# WORK INSTRUCTIONS:
Where the line holding "The height and" appears, start copying, and continue exactly through the last line of the listing, skipping pictures.

# MATERIAL FOR THIS EXERCISE:
========

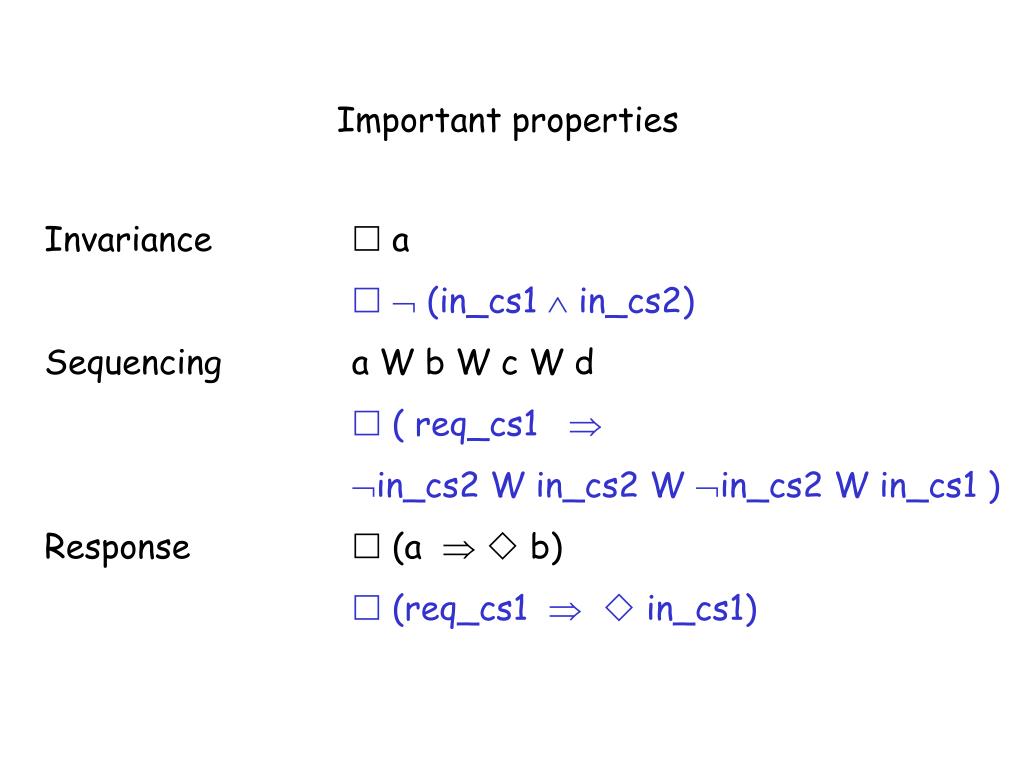Image resolution: width=1024 pixels, height=768 pixels.
Task: Click the blue box before negated in_cs1
Action: click(366, 300)
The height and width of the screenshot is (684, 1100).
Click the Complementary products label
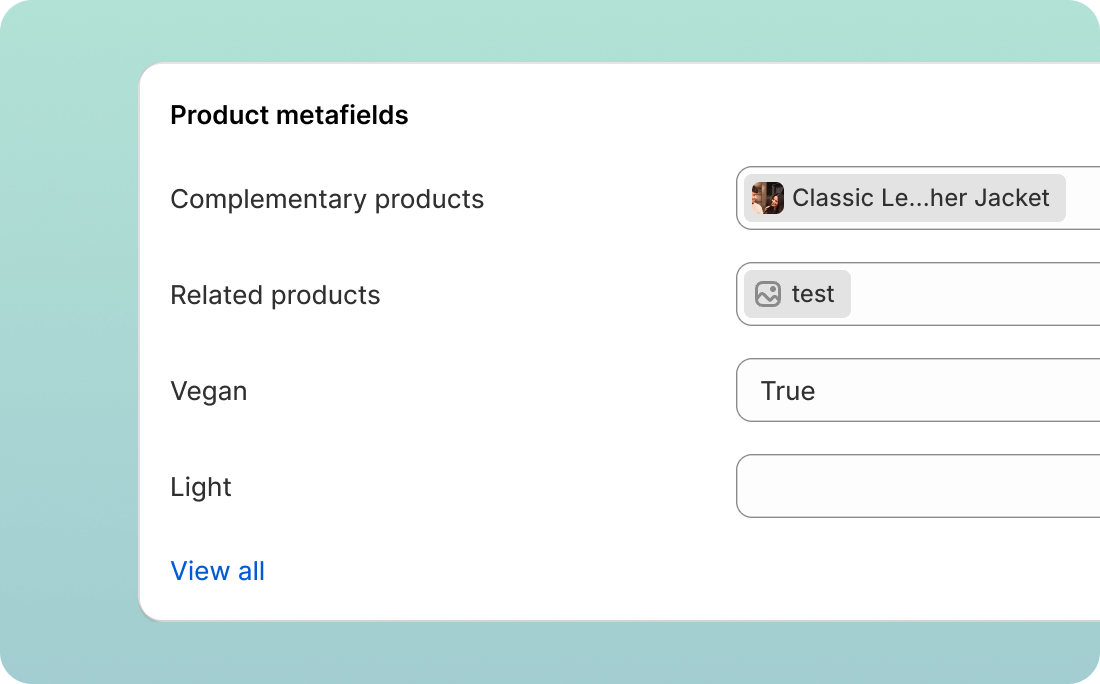click(x=327, y=199)
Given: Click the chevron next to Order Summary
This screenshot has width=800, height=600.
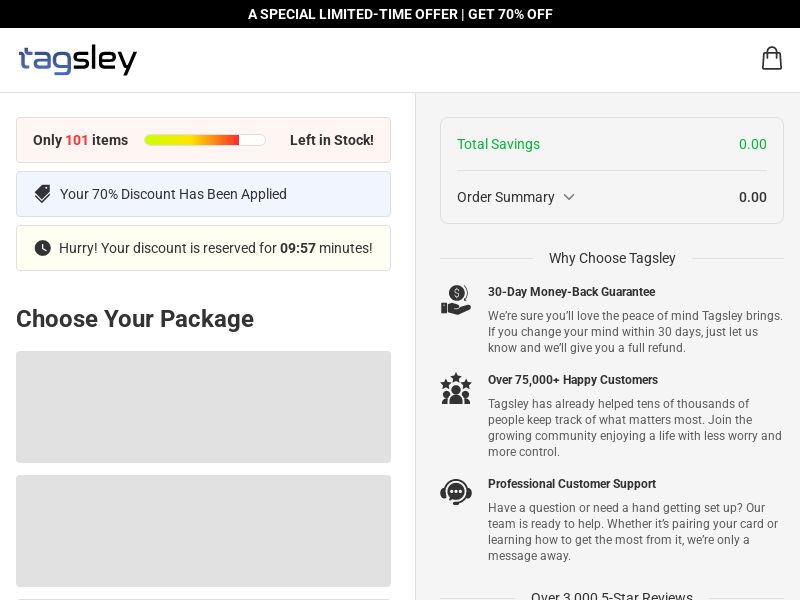Looking at the screenshot, I should point(569,197).
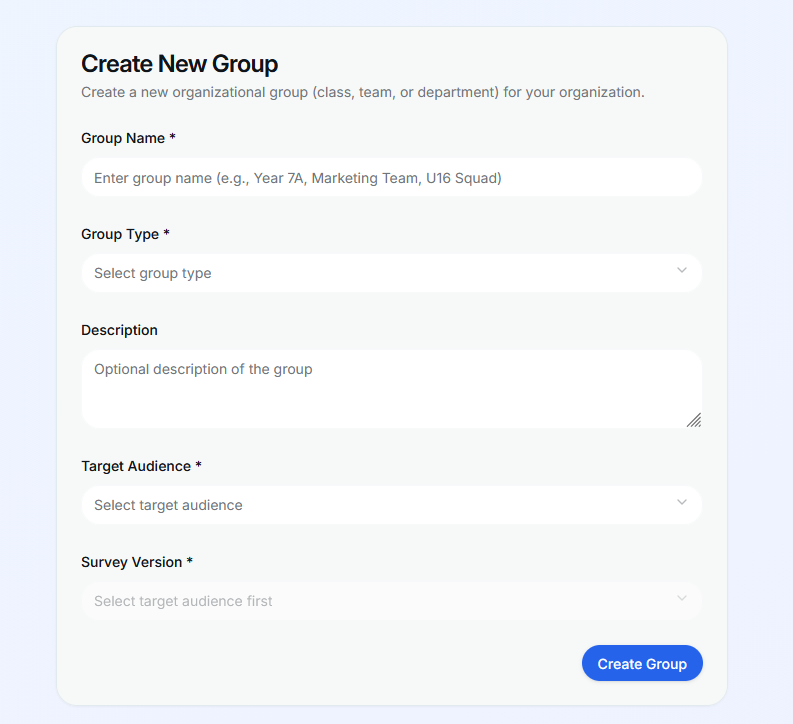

========

# SOLUTION FOR THIS TASK:
The height and width of the screenshot is (684, 1100).
Click the Complementary products label
click(x=327, y=199)
Given: Click the chevron next to Order Summary
This screenshot has width=800, height=600.
Looking at the screenshot, I should point(569,197).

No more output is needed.